(What is needed)
If a line in the data below contains "agent", copy it.

Stored records:
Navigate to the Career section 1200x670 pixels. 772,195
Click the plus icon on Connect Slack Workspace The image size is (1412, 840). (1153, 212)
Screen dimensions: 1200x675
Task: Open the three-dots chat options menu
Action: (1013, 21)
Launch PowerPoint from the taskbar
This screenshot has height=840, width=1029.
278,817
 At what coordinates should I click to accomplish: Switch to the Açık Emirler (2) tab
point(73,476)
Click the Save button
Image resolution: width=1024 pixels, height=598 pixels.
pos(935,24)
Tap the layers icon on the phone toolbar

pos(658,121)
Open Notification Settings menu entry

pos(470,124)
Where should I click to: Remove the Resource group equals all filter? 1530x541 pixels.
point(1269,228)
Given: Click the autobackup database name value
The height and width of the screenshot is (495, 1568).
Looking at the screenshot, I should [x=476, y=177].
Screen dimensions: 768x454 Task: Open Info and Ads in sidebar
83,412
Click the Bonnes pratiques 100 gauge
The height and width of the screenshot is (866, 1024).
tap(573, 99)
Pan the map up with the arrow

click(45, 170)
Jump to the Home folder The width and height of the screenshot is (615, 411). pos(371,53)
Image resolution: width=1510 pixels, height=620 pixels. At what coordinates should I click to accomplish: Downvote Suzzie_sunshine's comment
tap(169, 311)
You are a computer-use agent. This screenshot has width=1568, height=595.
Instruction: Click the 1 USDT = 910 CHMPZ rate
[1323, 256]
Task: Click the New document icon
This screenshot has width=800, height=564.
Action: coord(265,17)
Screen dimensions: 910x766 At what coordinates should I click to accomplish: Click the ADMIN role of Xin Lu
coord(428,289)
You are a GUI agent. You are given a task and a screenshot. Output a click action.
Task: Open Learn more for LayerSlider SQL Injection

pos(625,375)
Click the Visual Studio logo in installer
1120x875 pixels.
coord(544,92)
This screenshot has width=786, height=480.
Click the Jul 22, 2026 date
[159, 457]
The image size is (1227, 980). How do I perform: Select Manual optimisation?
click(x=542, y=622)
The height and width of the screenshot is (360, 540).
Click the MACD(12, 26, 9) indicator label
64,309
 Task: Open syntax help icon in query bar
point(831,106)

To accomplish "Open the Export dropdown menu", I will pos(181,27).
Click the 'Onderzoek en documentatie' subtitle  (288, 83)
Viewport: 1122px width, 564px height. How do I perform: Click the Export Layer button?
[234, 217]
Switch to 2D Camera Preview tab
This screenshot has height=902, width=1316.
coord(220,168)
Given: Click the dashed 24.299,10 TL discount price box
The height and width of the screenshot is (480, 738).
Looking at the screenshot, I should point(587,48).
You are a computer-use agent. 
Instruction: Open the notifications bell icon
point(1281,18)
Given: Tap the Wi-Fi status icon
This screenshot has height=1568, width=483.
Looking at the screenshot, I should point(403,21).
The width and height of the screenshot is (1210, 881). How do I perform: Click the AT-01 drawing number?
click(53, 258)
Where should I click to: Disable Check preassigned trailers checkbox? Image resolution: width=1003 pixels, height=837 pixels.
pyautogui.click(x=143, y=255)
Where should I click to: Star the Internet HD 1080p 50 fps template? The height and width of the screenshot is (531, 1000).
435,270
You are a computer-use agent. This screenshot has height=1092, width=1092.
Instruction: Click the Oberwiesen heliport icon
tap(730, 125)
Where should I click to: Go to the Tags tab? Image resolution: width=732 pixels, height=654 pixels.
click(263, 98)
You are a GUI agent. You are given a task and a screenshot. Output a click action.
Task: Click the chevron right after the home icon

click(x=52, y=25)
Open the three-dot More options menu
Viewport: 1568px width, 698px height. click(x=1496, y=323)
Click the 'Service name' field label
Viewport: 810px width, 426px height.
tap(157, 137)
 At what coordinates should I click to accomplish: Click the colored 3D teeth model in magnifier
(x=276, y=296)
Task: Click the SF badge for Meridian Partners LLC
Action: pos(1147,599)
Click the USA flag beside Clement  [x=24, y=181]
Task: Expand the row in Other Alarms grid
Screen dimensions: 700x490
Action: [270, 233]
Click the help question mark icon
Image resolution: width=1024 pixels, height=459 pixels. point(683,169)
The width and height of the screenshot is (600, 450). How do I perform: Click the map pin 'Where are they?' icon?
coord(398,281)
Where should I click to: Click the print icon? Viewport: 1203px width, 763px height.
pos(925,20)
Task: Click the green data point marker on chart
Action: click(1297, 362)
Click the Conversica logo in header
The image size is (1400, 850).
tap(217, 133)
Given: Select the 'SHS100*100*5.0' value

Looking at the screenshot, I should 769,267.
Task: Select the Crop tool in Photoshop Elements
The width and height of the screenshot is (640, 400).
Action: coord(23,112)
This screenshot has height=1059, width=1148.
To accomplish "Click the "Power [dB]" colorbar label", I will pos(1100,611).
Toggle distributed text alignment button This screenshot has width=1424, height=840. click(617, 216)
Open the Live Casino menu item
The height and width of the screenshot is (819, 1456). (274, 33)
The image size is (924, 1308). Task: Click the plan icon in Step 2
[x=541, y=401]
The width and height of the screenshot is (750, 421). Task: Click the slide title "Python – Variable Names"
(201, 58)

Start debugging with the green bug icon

(Solution to this task)
You are a computer-use agent. This screenshot has width=1568, height=595.
You are a GUI agent. You are given a task and a screenshot. Output a click action.
You are a computer-use agent. 
You are a computer-use agent. This screenshot has height=1092, width=1092.
You are a GUI agent. You are given a task and a screenshot. Output a click action.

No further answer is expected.